Extracted data entries
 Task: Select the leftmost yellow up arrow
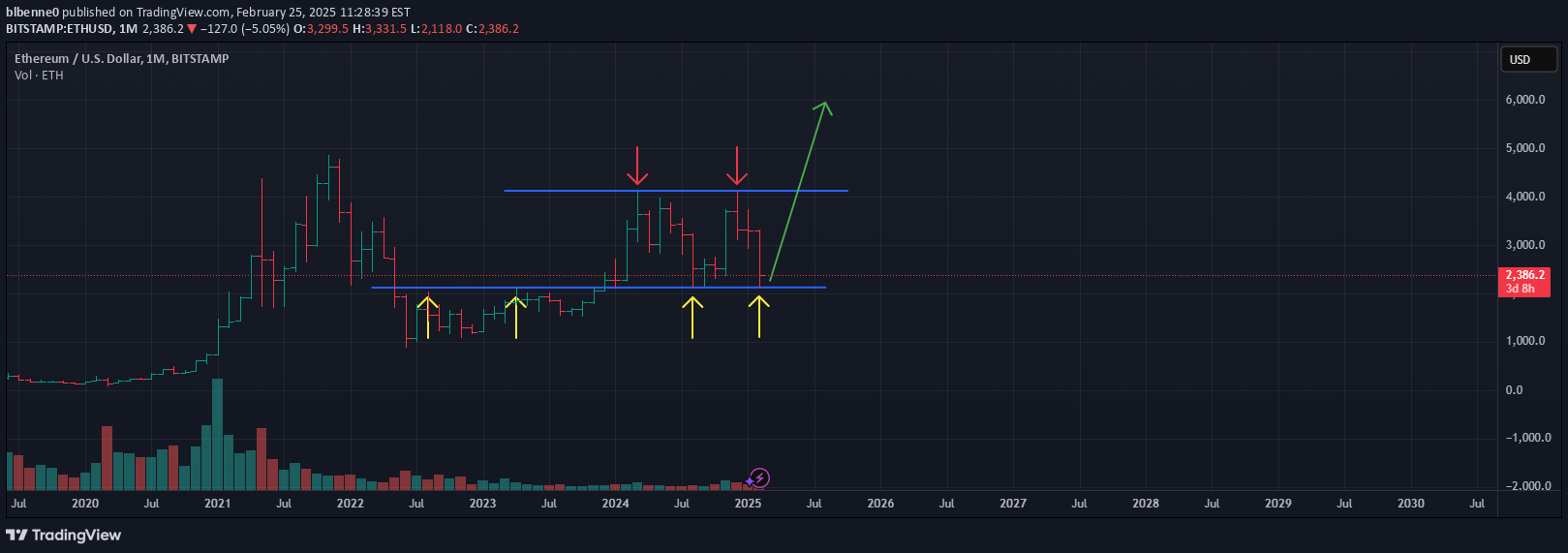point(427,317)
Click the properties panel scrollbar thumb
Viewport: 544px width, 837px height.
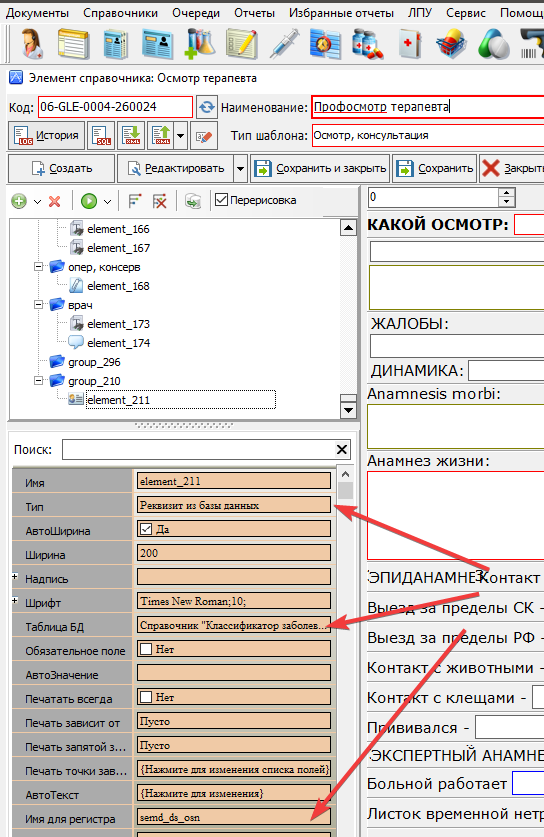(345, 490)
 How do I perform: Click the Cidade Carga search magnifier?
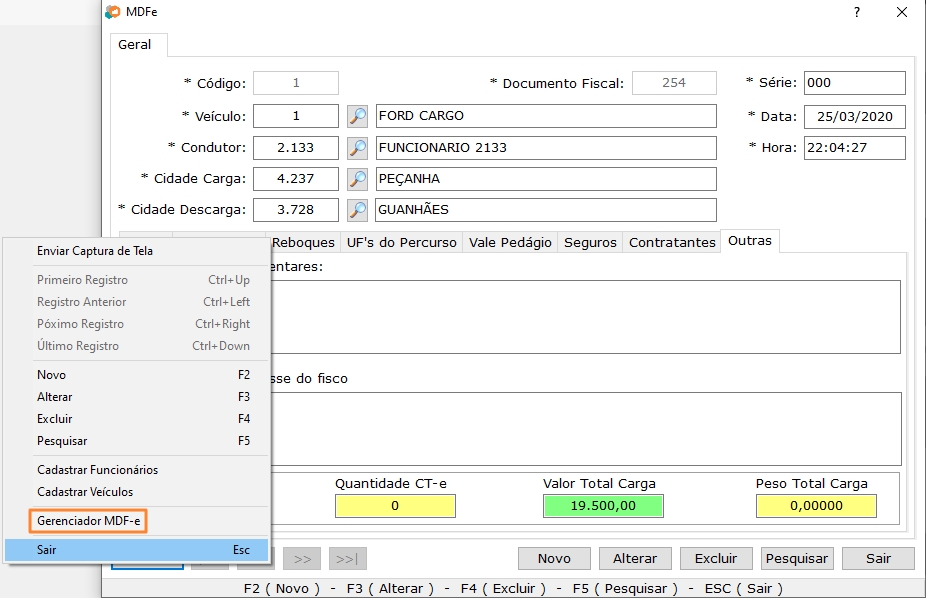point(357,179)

▶ The problem:
Output all the data above verbatim, leaving out images.

▶ Solution for this problem:
 Task: Select the leftmost yellow up arrow
point(427,317)
Click the properties panel scrollbar thumb
Viewport: 544px width, 837px height.
(345, 490)
 How do I perform: Click the Cidade Carga search magnifier?
point(357,179)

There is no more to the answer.